**To do**: From the first line of the data below, repeat each line exactly until you reach the line with "Task: Click the See Live button"; include that line too.

Supplied material: Begin

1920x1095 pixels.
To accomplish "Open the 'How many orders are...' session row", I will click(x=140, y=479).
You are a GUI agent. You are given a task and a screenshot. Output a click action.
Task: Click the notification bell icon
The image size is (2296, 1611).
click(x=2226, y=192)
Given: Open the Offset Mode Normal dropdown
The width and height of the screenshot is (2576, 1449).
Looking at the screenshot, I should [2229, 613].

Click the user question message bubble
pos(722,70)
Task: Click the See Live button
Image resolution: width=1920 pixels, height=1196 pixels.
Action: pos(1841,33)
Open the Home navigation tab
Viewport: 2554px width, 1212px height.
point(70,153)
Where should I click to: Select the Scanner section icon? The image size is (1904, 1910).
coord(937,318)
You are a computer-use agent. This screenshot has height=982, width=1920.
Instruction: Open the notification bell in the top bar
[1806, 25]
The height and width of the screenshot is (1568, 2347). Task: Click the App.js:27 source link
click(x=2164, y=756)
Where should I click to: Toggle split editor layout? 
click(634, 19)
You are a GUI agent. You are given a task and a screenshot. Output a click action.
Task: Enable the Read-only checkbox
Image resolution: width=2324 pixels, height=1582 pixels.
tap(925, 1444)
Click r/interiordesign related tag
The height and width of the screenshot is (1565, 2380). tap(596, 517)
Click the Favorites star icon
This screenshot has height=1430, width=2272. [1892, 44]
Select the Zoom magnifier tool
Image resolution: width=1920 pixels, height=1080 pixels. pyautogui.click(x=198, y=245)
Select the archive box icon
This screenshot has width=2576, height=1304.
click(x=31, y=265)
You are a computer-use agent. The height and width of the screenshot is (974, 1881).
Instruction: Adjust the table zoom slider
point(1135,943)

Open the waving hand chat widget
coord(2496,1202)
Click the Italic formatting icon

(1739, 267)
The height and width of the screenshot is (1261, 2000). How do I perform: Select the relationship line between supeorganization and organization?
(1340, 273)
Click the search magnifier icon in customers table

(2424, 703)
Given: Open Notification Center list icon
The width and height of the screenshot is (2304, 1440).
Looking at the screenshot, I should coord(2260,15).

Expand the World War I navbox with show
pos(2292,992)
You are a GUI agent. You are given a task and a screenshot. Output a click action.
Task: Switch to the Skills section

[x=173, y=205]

Supplied material: End

**Final answer**:
1920x1095 pixels.
To accomplish "Open the 'How many orders are...' session row", I will click(x=140, y=479).
You are a GUI agent. You are given a task and a screenshot. Output a click action.
Task: Click the notification bell icon
The image size is (2296, 1611).
click(x=2226, y=192)
Given: Open the Offset Mode Normal dropdown
The width and height of the screenshot is (2576, 1449).
Looking at the screenshot, I should [2229, 613].

Click the user question message bubble
pos(722,70)
Task: Click the See Live button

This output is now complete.